Could you print exactly the lines from the one that contains "You are a GUI" to the end of the data, both ends included, and nothing else? Skip the pictures.

....

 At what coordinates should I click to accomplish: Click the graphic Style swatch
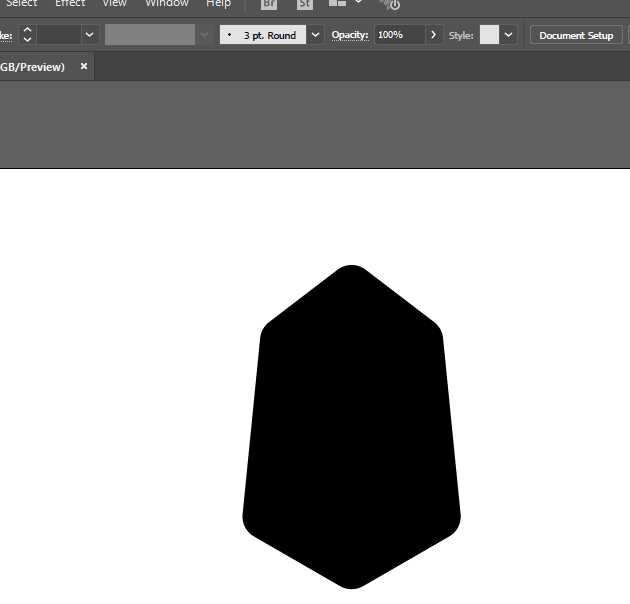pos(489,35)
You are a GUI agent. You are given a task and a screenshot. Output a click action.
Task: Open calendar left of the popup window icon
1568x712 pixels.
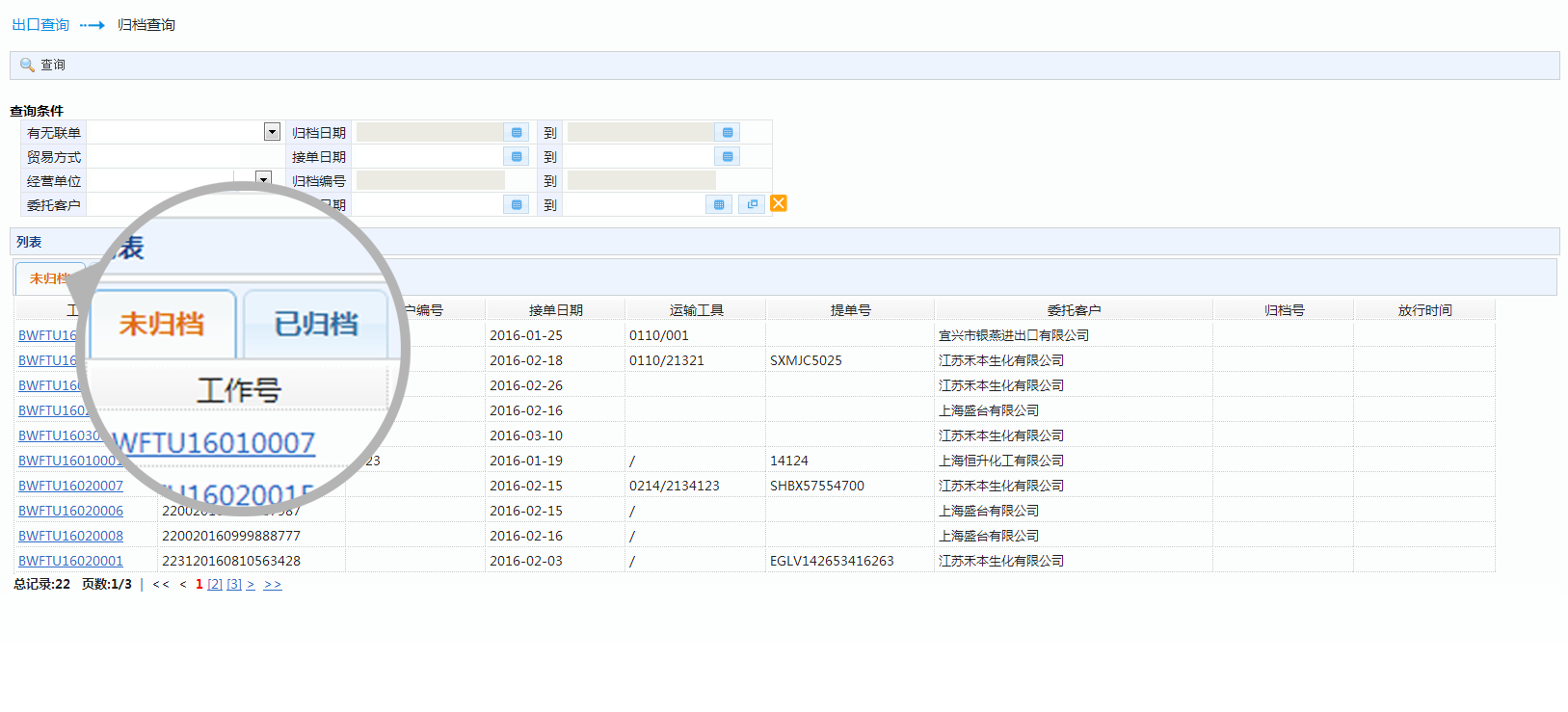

....

RESPONSE TO THE EXERCISE |
You are a GUI agent. You are given a task and a screenshot. Output a click action.
Task: Open calendar left of the popup window icon
1568x712 pixels.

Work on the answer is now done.